The Third District Court of Appeal reversed the decision of the trial court and held that a programmatic EIR for a seven-year program to control an invasive pest violated CEQA. (North Coast Rivers Alliance v. Kawamura (2015) 243 Cal.App.4th 647. The draft EIR evaluated eradication of the light brown apple moth, but the California Department of Food and Agriculture adopted a program to control the moth due to intervening spread of the moth and ultimate infeasibility of eradication. The court held that even before new information on feasibility of eradication came to light, the EIR contained an impermissibly narrow project objective, resulting in omitted analysis of pest control as an alternative to eradication.
The light brown apple moth is native to Australia and was introduced to California in 2007. Its traits of eating plant leaves and buds, adapting to new plants, and multiplying rapidly posed a significant danger to California ecology and agriculture, including potential extinction of sensitive species. This threat prompted the CDFA to prepare an EIR for a moth eradication program.
The draft EIR included five “alternatives” to the program, which the court determined were not true alternatives, but were instead tools to achieve eradication. The tools focused on disrupting mating patterns and introducing pesticides and natural predators. The draft EIR did not evaluate control as an alternative to eradication, and stated that the two mechanisms were fundamentally different because eradication had an end date, but control could potentially continue forever. Although the certified final EIR was for the eradication program, the adopted findings evaluated a seven-year control program. The program’s objective was also changed from eradication to protecting food supply and California’s agricultural economy.

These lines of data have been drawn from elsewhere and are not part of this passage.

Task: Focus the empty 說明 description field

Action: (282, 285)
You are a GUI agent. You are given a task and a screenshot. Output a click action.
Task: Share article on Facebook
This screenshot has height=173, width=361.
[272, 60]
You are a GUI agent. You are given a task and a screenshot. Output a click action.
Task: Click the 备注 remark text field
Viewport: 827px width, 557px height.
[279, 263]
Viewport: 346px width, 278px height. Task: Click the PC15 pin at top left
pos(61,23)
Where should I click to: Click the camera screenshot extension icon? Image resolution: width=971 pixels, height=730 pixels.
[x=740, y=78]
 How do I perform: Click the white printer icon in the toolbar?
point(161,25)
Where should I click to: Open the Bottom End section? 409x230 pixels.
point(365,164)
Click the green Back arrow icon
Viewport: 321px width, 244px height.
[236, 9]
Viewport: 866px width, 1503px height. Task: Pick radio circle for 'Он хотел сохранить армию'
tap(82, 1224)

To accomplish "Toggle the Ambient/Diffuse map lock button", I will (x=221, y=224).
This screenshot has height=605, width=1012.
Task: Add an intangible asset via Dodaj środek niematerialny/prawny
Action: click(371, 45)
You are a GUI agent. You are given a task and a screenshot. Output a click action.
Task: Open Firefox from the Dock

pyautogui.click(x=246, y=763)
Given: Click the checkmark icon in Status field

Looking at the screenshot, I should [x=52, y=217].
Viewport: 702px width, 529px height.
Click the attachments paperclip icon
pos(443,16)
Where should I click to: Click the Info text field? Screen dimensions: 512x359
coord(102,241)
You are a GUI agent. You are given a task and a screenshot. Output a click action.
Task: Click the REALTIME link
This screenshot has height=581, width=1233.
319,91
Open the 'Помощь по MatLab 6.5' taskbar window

The court held that even without this last-minute change from eradication to control, the EIR violated CEQA because the EIR failed to analyze pest control as a reasonable alternative to the eradication program. The process of selecting alternatives, it stated, begins with the establishment of project objectives, and the project’s artificially narrow objective of eradication precluded evaluation of alternatives that might have lesser environmental effects. Rather, protection of plants and crops were “clearly” the objectives and underlying purpose of the eradication program. The revised objectives in the final EIR underscored this conclusion.
The EIR’s failure to analyze the alternative “infected the entire EIR insofar as it dismissed out of hand anything that would not achieve complete eradication” of the moth. Though the department claimed the approved control program was narrower (less intensive) than the eradication program, and therefore fit within that program, the failure to analyze the control program in the EIR left the department unable to support this assertion with substantial evidence. The court held the final EIR’s selection of an alternative not analyzed in the EIR was prejudicial error.
The court continued with petitioners’ other contentions despite having already found reversible error. The court held petitioners’ claims of insufficiency of the evidence did not constitute a separate grounds for reversal of the judgment, and petitioners failed to show reversible error regarding the “No-Program” alternative or the EIR’s impact analyses. The court did not address the cumulative impacts contentions, finding that the reversible error necessitated a new cumulative impacts discussion.